HOW TO COMPLETE THIS TASK >>
Could you retype all of the data below exactly as given?

SUPPLIED MATERIAL >>
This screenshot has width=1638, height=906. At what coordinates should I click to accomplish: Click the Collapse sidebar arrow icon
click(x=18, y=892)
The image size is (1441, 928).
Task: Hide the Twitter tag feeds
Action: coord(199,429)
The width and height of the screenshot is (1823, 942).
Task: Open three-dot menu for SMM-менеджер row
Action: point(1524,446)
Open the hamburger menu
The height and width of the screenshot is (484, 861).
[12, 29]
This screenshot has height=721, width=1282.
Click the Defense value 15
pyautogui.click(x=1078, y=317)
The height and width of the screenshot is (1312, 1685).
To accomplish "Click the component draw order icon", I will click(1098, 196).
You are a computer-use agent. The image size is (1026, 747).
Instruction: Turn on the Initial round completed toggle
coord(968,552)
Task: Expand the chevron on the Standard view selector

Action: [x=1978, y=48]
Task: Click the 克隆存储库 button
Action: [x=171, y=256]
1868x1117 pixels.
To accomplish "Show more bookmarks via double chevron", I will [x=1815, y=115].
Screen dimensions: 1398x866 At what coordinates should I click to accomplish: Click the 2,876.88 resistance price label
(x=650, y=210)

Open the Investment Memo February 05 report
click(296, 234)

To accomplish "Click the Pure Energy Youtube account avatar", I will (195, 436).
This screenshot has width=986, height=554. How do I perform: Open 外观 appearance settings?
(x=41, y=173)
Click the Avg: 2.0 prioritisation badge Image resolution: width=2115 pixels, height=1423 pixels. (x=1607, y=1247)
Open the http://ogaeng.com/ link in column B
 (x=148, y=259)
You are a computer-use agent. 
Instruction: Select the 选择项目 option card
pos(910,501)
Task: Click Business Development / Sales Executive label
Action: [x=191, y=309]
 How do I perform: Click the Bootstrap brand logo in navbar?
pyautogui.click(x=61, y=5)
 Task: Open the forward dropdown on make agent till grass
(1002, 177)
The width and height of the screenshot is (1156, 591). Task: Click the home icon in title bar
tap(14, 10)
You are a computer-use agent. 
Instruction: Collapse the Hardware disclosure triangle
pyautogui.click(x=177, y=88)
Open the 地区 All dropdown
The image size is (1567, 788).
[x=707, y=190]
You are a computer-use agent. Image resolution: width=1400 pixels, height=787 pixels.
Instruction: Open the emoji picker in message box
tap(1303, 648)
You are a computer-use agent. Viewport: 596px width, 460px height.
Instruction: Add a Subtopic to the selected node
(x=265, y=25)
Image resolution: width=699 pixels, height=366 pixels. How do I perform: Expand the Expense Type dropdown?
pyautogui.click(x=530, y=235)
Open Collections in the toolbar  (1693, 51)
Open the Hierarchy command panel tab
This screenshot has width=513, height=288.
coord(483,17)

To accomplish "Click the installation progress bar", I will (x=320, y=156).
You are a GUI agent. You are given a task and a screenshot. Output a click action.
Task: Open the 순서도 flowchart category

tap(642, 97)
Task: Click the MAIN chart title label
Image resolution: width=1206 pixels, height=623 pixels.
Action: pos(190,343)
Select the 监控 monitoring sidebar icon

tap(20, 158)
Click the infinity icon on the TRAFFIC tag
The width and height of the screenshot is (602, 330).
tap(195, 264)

SOLVED PROBLEM >>
This screenshot has width=1638, height=906. At what coordinates should I click to accomplish: Click the Collapse sidebar arrow icon
click(x=18, y=892)
The image size is (1441, 928).
Task: Hide the Twitter tag feeds
Action: coord(199,429)
The width and height of the screenshot is (1823, 942).
Task: Open three-dot menu for SMM-менеджер row
Action: point(1524,446)
Open the hamburger menu
The height and width of the screenshot is (484, 861).
[12, 29]
This screenshot has height=721, width=1282.
Click the Defense value 15
pyautogui.click(x=1078, y=317)
The height and width of the screenshot is (1312, 1685).
To accomplish "Click the component draw order icon", I will click(1098, 196).
You are a computer-use agent. The image size is (1026, 747).
Instruction: Turn on the Initial round completed toggle
coord(968,552)
Task: Expand the chevron on the Standard view selector

Action: [x=1978, y=48]
Task: Click the 克隆存储库 button
Action: [x=171, y=256]
1868x1117 pixels.
To accomplish "Show more bookmarks via double chevron", I will [x=1815, y=115].
Screen dimensions: 1398x866 At what coordinates should I click to accomplish: Click the 2,876.88 resistance price label
(x=650, y=210)

Open the Investment Memo February 05 report
click(296, 234)

To accomplish "Click the Pure Energy Youtube account avatar", I will (195, 436).
This screenshot has width=986, height=554. How do I perform: Open 外观 appearance settings?
(x=41, y=173)
Click the Avg: 2.0 prioritisation badge Image resolution: width=2115 pixels, height=1423 pixels. (x=1607, y=1247)
Open the http://ogaeng.com/ link in column B
 (x=148, y=259)
You are a computer-use agent. 
Instruction: Select the 选择项目 option card
pos(910,501)
Task: Click Business Development / Sales Executive label
Action: [x=191, y=309]
 How do I perform: Click the Bootstrap brand logo in navbar?
pyautogui.click(x=61, y=5)
 Task: Open the forward dropdown on make agent till grass
(1002, 177)
The width and height of the screenshot is (1156, 591). Task: Click the home icon in title bar
tap(14, 10)
You are a computer-use agent. 
Instruction: Collapse the Hardware disclosure triangle
pyautogui.click(x=177, y=88)
Open the 地区 All dropdown
The image size is (1567, 788).
[x=707, y=190]
You are a computer-use agent. Image resolution: width=1400 pixels, height=787 pixels.
Instruction: Open the emoji picker in message box
tap(1303, 648)
You are a computer-use agent. Viewport: 596px width, 460px height.
Instruction: Add a Subtopic to the selected node
(x=265, y=25)
Image resolution: width=699 pixels, height=366 pixels. How do I perform: Expand the Expense Type dropdown?
pyautogui.click(x=530, y=235)
Open Collections in the toolbar  (1693, 51)
Open the Hierarchy command panel tab
This screenshot has width=513, height=288.
coord(483,17)

To accomplish "Click the installation progress bar", I will (x=320, y=156).
You are a GUI agent. You are given a task and a screenshot. Output a click action.
Task: Open the 순서도 flowchart category

tap(642, 97)
Task: Click the MAIN chart title label
Image resolution: width=1206 pixels, height=623 pixels.
Action: pos(190,343)
Select the 监控 monitoring sidebar icon

tap(20, 158)
Click the infinity icon on the TRAFFIC tag
The width and height of the screenshot is (602, 330).
tap(195, 264)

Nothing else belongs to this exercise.